Predictive ability of covariate-dependent Markov models and classification tree for analyzing rainfall data in Bangladesh

This study attempts to make comparison between different parametric regressive models for the bivariate binary data with a machine learning technique. The data on sequential occurrence of rainfall in consecutive days is considered. The outcomes are classified as rainfall in both days, rainfall in one of the consecutive days, and no rainfall in both days. The occurrence of rainfall in consecutive days is analyzed by using statistical models with covariate dependence and classification tree for the period from 1980 to 2014. We have used relative humidity, minimum temperature, maximum temperature, sea level pressure, sunshine hour, and cloud cover in the model as covariates. The binary outcome variable is defined as the occurrence or non-occurrence of rainfall. Five regions of Bangladesh are considered in this study and one station from each region is selected on the basis of two criteria: (i) contains fewer missing values and (ii) representative of the regional characteristics geographically.
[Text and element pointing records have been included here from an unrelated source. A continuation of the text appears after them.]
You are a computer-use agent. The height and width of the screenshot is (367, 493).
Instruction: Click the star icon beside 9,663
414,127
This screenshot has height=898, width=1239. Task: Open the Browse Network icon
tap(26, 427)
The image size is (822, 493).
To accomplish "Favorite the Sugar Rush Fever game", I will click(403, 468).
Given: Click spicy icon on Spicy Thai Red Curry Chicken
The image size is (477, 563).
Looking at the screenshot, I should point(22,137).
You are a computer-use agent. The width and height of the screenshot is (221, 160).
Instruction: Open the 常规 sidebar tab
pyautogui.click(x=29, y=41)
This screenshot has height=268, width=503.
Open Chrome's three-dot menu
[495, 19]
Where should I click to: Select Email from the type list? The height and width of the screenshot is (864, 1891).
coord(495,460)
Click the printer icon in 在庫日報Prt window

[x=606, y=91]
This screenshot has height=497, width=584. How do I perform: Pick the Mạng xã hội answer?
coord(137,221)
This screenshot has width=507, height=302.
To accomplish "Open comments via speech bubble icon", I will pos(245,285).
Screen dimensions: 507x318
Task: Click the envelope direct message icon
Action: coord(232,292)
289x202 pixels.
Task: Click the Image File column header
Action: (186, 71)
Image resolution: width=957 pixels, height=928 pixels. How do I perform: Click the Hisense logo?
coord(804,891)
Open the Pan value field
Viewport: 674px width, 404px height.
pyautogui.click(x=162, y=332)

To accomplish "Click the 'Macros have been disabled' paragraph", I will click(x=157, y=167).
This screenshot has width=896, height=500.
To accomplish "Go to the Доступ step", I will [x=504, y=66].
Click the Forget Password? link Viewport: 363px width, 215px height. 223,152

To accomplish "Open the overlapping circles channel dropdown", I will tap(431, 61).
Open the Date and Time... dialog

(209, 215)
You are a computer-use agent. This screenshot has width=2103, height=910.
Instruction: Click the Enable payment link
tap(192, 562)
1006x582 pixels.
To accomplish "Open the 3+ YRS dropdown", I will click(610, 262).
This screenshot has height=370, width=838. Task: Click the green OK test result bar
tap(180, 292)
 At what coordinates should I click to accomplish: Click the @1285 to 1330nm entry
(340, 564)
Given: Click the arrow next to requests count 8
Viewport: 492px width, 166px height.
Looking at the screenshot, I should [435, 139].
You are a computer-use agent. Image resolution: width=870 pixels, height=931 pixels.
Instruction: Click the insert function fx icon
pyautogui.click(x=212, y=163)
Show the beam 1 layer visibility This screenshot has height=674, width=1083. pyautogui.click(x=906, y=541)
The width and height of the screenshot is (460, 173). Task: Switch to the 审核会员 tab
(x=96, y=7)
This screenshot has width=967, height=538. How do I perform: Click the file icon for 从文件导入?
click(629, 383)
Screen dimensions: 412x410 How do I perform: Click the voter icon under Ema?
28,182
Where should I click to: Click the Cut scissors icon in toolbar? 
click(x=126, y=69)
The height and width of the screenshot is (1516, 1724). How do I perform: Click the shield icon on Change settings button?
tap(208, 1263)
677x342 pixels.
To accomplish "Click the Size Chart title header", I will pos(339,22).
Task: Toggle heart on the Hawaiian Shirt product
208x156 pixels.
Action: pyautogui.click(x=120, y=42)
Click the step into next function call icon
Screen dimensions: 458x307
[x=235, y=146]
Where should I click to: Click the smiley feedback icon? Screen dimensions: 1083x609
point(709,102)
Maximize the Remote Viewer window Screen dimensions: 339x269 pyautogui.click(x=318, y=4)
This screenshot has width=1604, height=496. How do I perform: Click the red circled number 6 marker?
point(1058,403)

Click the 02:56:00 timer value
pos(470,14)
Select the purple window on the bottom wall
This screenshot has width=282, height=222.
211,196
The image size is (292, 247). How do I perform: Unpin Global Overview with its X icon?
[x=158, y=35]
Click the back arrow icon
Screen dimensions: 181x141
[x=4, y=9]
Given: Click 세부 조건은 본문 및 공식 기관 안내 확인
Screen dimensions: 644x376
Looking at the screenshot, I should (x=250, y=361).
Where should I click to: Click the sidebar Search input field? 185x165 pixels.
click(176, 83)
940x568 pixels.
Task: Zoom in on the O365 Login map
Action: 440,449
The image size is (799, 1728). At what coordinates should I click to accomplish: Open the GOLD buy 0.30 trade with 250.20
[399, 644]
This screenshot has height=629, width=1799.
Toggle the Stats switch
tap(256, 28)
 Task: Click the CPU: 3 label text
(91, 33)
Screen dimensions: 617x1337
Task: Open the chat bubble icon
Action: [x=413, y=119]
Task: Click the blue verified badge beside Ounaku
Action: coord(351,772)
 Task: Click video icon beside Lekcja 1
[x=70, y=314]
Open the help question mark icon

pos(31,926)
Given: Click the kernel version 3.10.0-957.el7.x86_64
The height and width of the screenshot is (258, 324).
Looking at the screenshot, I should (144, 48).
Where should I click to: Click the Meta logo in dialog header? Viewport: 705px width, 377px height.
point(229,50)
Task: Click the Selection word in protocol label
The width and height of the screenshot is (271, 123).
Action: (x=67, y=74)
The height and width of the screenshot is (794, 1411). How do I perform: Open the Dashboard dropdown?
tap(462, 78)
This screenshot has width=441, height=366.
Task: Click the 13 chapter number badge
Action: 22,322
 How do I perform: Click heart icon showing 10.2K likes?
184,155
Several measures are used to compare the models based on Markov chain and classification tree. It is found that for yearly data, both the Markov model and classification tree performed satisfactorily. However, the seasonal data show variation of rainfall. In some seasons, both models perform equally good such as monsoon, pre-monsoon, and post-monsoon, but in the winter season, the Markov model works poorly whereas classification tree fails to work. Additionally, we also observe that the Markov model performed consistently for each season and performs better compared with the classification tree. It has been demonstrated that the covariate-dependent Markov models can be used as classifiers alternative to the classification tree. It is revealed that the predictive ability of the covariate-dependent Markov model based on Markovian assumption performs either better or equally good compared with the classification tree. The joint models also consistently showed better predictive performance compared with regressive model for whole year data as well as for several seasonal data.